Procurador troca chefe do Gaeco citado em escândalo

Troca de integrantes também atingiu os grupos de Imperatriz e Timon. Promotores nomeados para órgão interno do MP fazem parte da nova Administração da Procuradoria-Geral de Justiça no Maranhão

O Ministério Público do Estado do Maranhão (MPMA) terá como Coordenadora do Grupo de Atuação Especial de Combate ao Crime Organizado (Gaeco), a Promotora de Justiça Ana Carolina Cordeiro de Mendonca Leite, em sucessão ao Promotor de Justiça Marco Aurélio Cordeiro Rodrigues.

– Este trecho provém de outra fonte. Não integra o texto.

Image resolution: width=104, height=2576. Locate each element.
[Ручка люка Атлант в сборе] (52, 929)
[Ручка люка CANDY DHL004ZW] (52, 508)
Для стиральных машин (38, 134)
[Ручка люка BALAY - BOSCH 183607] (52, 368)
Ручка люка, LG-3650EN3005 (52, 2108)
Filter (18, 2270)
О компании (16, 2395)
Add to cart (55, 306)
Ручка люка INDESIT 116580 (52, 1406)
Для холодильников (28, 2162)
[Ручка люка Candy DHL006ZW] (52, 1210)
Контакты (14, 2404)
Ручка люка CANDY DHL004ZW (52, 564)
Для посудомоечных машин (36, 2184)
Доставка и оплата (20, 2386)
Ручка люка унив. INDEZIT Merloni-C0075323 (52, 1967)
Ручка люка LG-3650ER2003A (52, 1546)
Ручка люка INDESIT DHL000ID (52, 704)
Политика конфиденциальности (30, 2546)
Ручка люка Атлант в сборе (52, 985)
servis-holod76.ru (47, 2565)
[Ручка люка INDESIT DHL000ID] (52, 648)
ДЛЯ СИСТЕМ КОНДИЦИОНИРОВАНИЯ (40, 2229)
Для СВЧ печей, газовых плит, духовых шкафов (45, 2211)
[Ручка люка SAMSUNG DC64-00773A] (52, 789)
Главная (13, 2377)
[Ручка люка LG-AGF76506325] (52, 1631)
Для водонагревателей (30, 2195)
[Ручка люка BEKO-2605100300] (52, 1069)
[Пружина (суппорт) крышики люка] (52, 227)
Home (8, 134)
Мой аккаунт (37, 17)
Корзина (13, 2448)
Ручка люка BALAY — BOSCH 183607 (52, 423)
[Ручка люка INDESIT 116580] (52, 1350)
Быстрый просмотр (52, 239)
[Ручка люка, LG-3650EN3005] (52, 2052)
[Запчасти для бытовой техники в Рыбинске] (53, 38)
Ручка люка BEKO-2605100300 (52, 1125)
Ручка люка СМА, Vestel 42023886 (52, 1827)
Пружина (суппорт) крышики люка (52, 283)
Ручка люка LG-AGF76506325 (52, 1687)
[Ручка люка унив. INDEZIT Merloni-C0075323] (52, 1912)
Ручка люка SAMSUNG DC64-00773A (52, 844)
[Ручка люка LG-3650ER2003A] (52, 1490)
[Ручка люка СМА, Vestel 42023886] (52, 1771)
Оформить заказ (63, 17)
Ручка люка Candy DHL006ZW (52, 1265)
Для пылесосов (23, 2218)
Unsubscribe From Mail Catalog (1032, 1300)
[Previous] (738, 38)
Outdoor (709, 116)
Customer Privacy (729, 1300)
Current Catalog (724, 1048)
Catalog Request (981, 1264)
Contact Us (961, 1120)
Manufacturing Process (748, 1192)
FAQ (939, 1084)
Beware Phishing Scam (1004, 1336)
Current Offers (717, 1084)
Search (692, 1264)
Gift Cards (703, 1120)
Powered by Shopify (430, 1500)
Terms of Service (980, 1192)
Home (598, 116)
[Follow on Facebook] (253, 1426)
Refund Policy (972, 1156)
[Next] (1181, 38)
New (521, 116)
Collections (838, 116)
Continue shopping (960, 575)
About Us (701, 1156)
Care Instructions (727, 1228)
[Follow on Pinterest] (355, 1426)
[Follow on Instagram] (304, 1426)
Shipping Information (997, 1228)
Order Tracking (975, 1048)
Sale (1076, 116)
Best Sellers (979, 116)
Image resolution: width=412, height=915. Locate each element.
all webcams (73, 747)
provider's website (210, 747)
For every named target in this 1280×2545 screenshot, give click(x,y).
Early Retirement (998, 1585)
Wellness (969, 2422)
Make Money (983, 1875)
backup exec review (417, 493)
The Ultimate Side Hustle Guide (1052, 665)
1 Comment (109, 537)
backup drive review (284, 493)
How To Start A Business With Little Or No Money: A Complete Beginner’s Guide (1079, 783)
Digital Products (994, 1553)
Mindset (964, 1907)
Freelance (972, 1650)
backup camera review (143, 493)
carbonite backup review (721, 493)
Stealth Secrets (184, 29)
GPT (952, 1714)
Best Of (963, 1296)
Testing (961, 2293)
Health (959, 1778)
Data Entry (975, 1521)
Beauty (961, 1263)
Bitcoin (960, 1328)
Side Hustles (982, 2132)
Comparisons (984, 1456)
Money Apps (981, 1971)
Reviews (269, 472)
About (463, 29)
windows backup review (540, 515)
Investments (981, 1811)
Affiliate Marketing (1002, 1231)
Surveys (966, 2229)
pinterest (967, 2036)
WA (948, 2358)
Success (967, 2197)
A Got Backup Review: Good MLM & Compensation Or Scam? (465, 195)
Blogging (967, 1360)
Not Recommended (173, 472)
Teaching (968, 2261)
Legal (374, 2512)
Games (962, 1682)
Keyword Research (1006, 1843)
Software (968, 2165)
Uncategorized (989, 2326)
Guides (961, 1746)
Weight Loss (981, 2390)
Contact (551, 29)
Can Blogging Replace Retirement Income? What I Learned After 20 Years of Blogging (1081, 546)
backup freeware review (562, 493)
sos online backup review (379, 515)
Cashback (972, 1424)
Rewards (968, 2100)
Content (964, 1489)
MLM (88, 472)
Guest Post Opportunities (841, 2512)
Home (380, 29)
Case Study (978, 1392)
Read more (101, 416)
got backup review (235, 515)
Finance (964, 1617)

A troca que ocorre por determinação da Procuradoria-Geral de Justiça do Maranhão, atinge outros dois grupos especiais do Estado: Imperatriz e Timon. Na primeira cidade, foi nomedo o promotor Albert Lages Mendes, titular da 1ª Promotoria de Justiça Cível da Comarca, de entrância Intermediária, para exercer a função de confiança de Assessor Especial, com atuação no Gaeco, tendo em vista o que consta do Processo no 7774/2020.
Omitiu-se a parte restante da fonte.